Bu hakikatler zamanında ve yerinde aktarılmalıydı. Bunlar anne - babalar tarafından ve okullarda anlatılmalıydı. İnsan haklarına ve tüm canlılara saygılı bir nesil nasıl yetiştirilir? Merhametli ve erdemli bir nesil nasıl yetiştirilir? Ümmet olarak öncelikli ödevimiz buydu, bunun uğraş ve çabasını vermeliydik. Hiç kimse kusura bakmasın ve kendisini muaf tutmaya çalışmasın; toplum olarak, ümmet olarak terör bizim ayıbımız. Öncelikle nerede hata yaptık bunu kendimize soralım. Hiç kimse gücenmesin, 95 yıllık ırkçı politikalar bizi bu hâle getirdi. Siz dağlara taşlara, "Ne Mutlu Türk'üm Diyene" yazarsanız, ana dillerini yasaklarsanız ve 95 yıllık yanlış politikalarınızla o bölgeyi kalkınma ve bayındırlık hizmetlerinden mahrum bırakırsanız, sonuç kaçınılmaz olarak buraya varır. Elbette ki hiçbir gerekçe terör için mazeret olamaz. Hiçbir gerekçe terörü meşru kılamaz. İşin bu noktaya varacağının hesabı yapılmalıydı. Sabah akşam teröre lânet okunacağına, "terör nasıl kurutulur?" onun hesabı yapılmalı.

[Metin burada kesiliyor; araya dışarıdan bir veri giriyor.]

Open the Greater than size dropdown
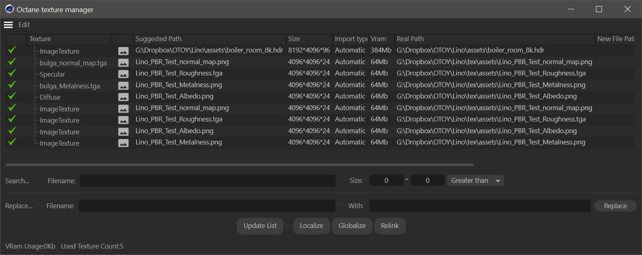 pos(475,181)
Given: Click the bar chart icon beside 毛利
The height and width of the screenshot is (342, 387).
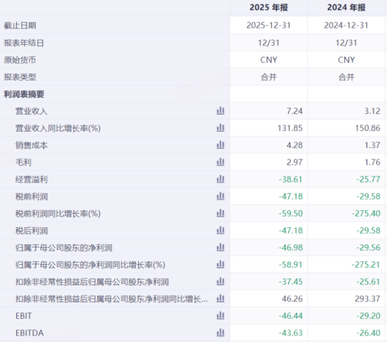Looking at the screenshot, I should (220, 162).
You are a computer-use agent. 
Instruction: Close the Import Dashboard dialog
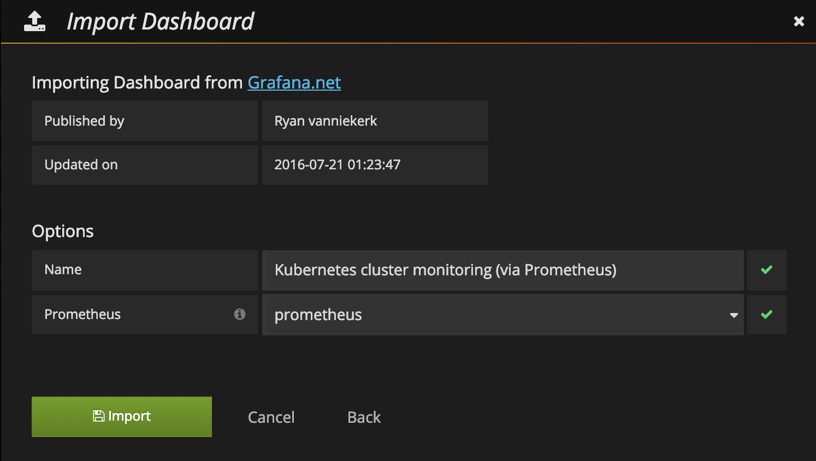[799, 21]
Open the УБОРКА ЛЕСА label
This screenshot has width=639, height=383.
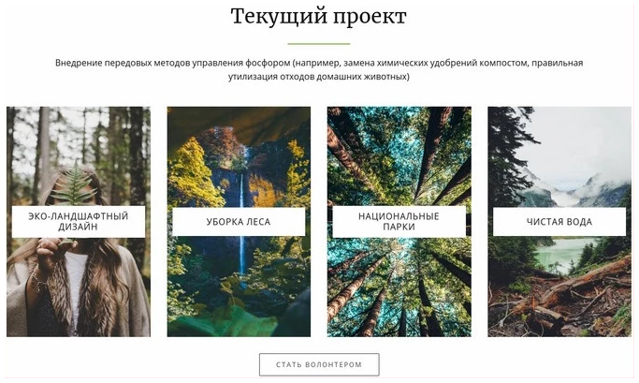point(239,222)
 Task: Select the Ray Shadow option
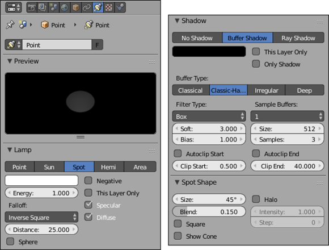point(298,38)
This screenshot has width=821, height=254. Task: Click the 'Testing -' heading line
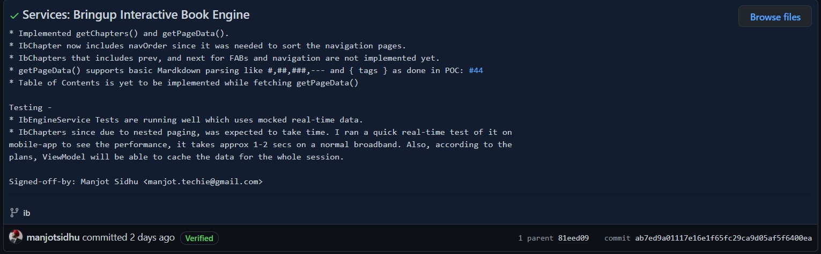coord(31,107)
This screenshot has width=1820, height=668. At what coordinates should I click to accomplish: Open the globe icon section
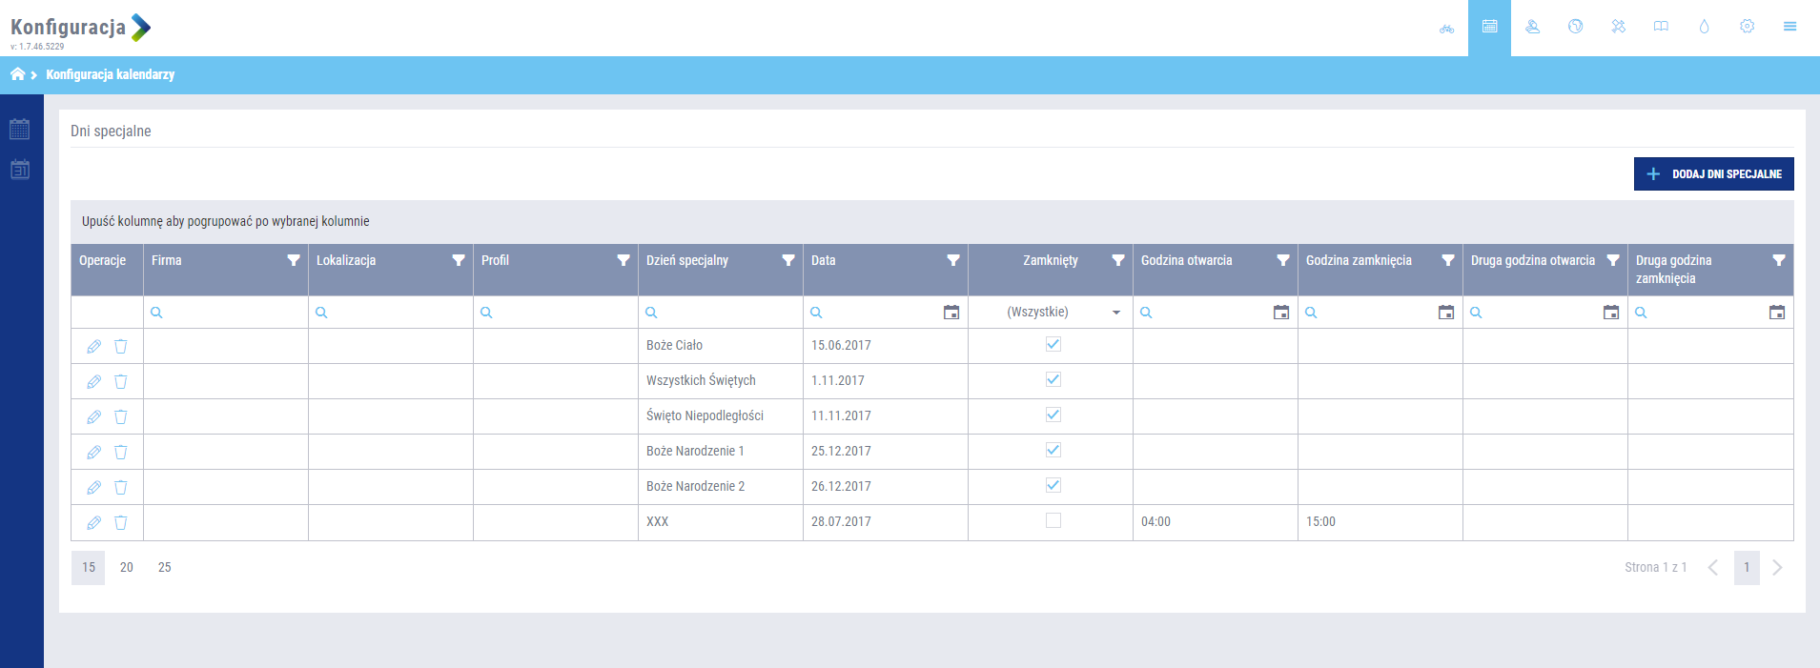[x=1575, y=27]
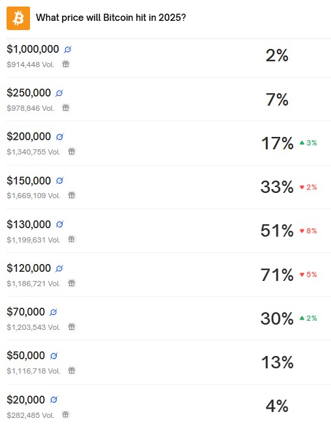Image resolution: width=331 pixels, height=427 pixels.
Task: Click the gift icon next to $282,485 Vol.
Action: [66, 415]
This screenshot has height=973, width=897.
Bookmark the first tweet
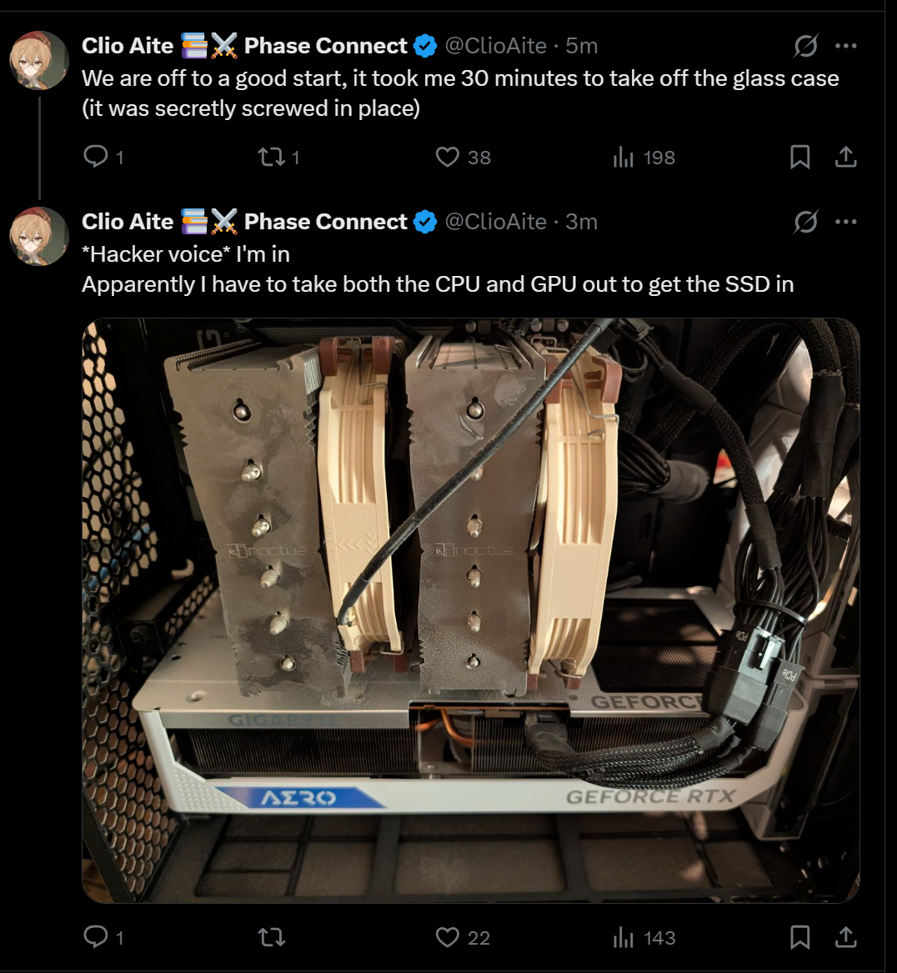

Çok açık bir biçimde (Müslüman halkımızın duygularına tercüman olarak) ifade etmiş oluyoruz ki, terörün panzehiri İslâm Birliği projesidir. Bu proje her şeyden önce Müslüman halklar arasındaki suni sınırların kaldırılmasına matuftur. İslâm'ın evrensel yasaları mütekabiliyet esasına dayalı olarak ve hukukun üstünlüğünü esas alarak bütün halkların eşit koşullar altında yönetilmelerini ön görür. İslâm, hiçbir ayırım gözetmeden Müslüman coğrafyalarının en ücra köşesine kadar, başta sağlık ve eğitim olmak üzere her türlü bayındırlık hizmetinin götürülmesini hedefler. İslâmî yönetim anlayışında hiçbir ayrımcılığa yer yoktur. İslâm, gelir dağılımındaki adil paylaşım kriterleriyle sınıfsal farklılıkları ortadan kaldırmayı amaçlar. Zekâtla, infakla, humusla ve sosyal paylaşım anlayışıyla fakir - zengin arasındaki uçurumu ortadan kaldırmayı hedefler. İslâm, faşizmin düşmanıdır, bütün Müslüman ulusları bir tek bayrak altında toplamayı amaçlar. Sevgili Peygamberimiz buyuruyor ki: "Arabın Acem'e, Acem'in Araba üstünlüğü yoktur. Üstünlük takva iledir. Kavmiyetçilik adına savaşan bizden değildir." Bu gerçekten yola çıkarak M. A. Ersoy, "Küfrolur başka değil kavmini sürmek ileri" diye buyurmaktadır. Başka yollardan medet ummak beyhudedir. Gelin bu terör belasını İslâm'la bitirelim. Çünkü az önce ifade ettiğimiz gibi, "terörün panzehiri İslâm'dır.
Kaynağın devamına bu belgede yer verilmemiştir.